How Sweet It Is

March 9, 2022

The familiar view from the south-facing windows of Berkeley’s St. Luke’s Chapel has recently included a new feature, one unfamiliar to students not from New England: a five-gallon bucket plugged into a tree. It’s a maple tree, actually, and the cold mornings and warm-ish afternoons of late February/early March induce a sap run that fills the bucket in just a few days. The two maple trees on the grounds of the Berkeley Center have produced dozens of gallons of the clear, slightly sweet sap, which is boiled down into syrup, along with the sap from several trees on the YDS campus. Part of a larger DivFarm initiative led by Jonathan Lee, YDS ’22, Berkeley’s role is managed by students Claire Campbell, Chris Gregorio, and Gabe LePage, seen here sampling the fresh sap along with Lee. “It tastes like plant juice, which is what it is,” LePage observes.
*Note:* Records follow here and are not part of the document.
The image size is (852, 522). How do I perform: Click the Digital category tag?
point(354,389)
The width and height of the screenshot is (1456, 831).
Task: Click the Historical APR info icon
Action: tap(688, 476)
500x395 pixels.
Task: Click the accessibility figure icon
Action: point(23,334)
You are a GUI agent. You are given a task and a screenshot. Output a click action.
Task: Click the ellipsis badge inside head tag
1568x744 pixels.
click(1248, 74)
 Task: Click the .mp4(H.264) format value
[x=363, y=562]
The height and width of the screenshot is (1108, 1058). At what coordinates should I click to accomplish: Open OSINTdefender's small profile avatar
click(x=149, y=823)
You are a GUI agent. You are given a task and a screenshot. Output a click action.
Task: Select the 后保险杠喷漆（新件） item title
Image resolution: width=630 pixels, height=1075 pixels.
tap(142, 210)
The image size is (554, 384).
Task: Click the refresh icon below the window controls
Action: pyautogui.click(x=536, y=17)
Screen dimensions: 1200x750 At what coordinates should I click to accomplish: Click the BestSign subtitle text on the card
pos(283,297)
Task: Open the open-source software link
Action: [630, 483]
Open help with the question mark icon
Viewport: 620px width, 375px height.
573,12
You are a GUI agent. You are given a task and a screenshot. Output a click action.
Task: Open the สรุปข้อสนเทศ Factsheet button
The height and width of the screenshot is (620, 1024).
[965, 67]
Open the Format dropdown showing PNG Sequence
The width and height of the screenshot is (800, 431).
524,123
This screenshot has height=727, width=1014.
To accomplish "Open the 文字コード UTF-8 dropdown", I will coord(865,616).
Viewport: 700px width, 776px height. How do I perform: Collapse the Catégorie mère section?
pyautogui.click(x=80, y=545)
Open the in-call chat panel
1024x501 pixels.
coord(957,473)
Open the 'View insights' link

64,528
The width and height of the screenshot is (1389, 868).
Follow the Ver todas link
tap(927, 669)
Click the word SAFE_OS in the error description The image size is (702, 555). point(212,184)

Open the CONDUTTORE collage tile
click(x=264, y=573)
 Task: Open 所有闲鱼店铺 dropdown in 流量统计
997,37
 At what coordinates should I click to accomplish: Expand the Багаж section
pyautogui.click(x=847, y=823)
LePage, who grew up in Kenya, is a joint degree student in YDS and the Yale School of the Environment, who aspires to help faith communities steward their natural resources and promote environmental sustainability. Gregorio, a middler from Illinois, is one of the Berkeley Center house residents and the culinary guru for the “grab-and-go” community meals coming out of the Berkeley Center during the pandemic. Campbell, who hails from Arkansas, is an MAR student in Hebrew Bible doing research in ancient agricultural practices.